Pensacola's abortion clinic was ordered to close by the state of Florida after three women were hospitalized in the last nine months and required major medical intervention to survive. Florida's Agency for Healthcare Administration issued an emergency order late Friday to suspend the clinic's operations until an administrative hearing can be held in Tallahassee. ...

After one procedure in August 2021, the patient had to be hospitalized and have parts of her colon removed, according to the emergency order. (Emergency surgery.)

In March, another woman started bleeding following an abortion ... When EMS personnel arrived ... they documented "pools of blood on the floor," the order said. The woman was cool to the touch, did not have a pulse detectable in her wrist and had extremely low blood pressure. At the hospital, she had emergency surgery, during which a doctor found a "big hole on the left wall of the uterus and another on the right side," along with lacerations to her cervix, according to the emergency order. After an emergency surgery failed to try to save her uterus, the woman had to undergo a complete hysterectomy and received 10 pints of blood to stabilize her.

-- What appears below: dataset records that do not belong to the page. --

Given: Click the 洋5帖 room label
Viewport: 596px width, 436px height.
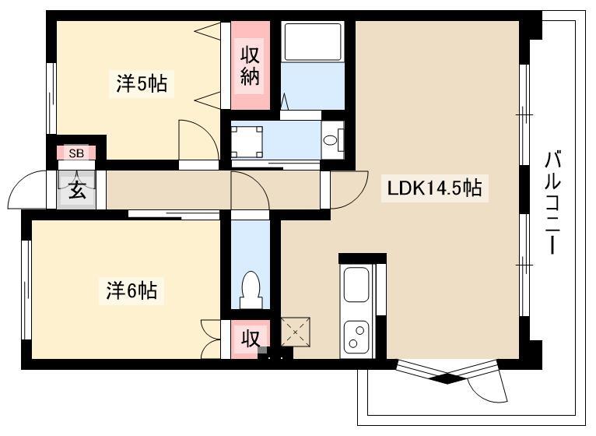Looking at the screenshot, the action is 142,84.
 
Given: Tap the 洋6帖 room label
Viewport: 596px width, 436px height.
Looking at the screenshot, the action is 131,290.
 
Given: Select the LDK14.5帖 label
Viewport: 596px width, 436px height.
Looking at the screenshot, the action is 434,188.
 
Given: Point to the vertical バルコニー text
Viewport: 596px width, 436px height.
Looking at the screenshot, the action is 552,202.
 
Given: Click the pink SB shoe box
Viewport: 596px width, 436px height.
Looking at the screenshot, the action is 76,153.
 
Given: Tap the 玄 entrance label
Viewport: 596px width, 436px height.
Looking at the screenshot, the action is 77,190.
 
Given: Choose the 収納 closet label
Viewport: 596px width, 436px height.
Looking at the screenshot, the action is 250,65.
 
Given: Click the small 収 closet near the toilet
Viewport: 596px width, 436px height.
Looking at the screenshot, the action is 251,339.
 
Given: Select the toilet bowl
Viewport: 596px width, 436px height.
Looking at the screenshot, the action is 251,289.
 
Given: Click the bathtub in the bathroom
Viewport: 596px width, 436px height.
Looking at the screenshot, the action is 313,42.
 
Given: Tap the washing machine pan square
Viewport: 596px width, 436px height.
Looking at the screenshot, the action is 247,142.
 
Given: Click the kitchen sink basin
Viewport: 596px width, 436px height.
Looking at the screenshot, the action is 356,285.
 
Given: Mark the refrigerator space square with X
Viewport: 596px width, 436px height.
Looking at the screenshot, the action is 296,332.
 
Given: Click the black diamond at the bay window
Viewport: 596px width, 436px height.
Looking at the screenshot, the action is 447,379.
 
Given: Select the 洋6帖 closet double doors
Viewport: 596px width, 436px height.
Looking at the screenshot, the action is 211,339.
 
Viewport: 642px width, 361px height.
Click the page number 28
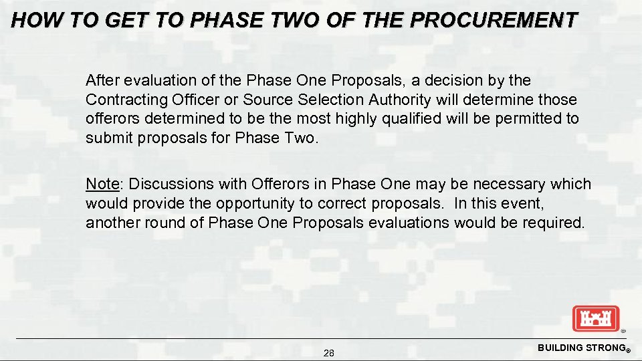coord(328,353)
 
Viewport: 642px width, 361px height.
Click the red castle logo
coord(596,318)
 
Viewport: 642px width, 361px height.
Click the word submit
coord(109,138)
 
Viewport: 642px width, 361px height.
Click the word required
coord(553,223)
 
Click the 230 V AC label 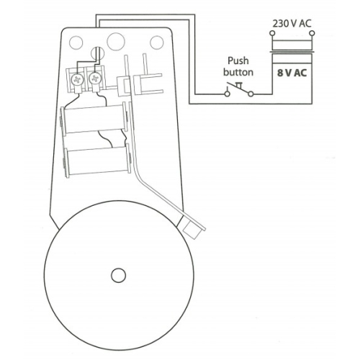coord(292,24)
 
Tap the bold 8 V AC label coord(292,73)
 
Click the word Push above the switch coord(238,61)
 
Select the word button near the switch coord(238,72)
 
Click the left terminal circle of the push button coord(227,94)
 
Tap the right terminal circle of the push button coord(251,94)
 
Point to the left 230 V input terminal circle coord(272,33)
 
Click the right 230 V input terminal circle coord(312,33)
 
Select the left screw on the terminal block coord(77,79)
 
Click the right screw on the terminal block coord(94,78)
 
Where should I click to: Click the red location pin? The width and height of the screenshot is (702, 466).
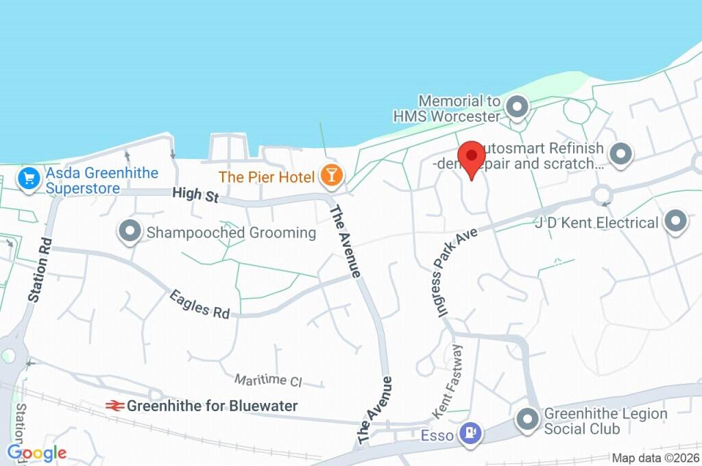pyautogui.click(x=471, y=157)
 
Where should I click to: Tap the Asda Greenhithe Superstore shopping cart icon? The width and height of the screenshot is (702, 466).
pyautogui.click(x=28, y=180)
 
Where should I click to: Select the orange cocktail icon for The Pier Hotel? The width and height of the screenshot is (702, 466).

In May, another woman arrived for an abortion, and after she was administered drugs beforehand was told to wait in her car, despite regulations requiring her vital signs be monitored in an exam room, the order said. Her procedure was halted before it was complete after she received lacerations to her cervix and a possible rupture of her uterus. The clinic staff told her and her spouse to go to a hospital in Mobile, Alabama, rather than a local one in Pensacola as the woman's spouse wanted and as required under the clinic's license, according to ACHA's emergency order. ... The woman's spouse told ACHA that the staff of the clinic was unable to get a blood pressure reading from the woman. She was driven by her spouse to the hospital in Mobile, and when she arrived, the hospital recorded she had no blood pressure and her blood oxygen level was at 80%. She was resuscitated at the hospital and had to have a blood transfusion to "replace egregious blood loss," according to the ACHA's emergency order.

The clinic disputed the regulatory agency's account but surrendered its license before the scheduled hearing.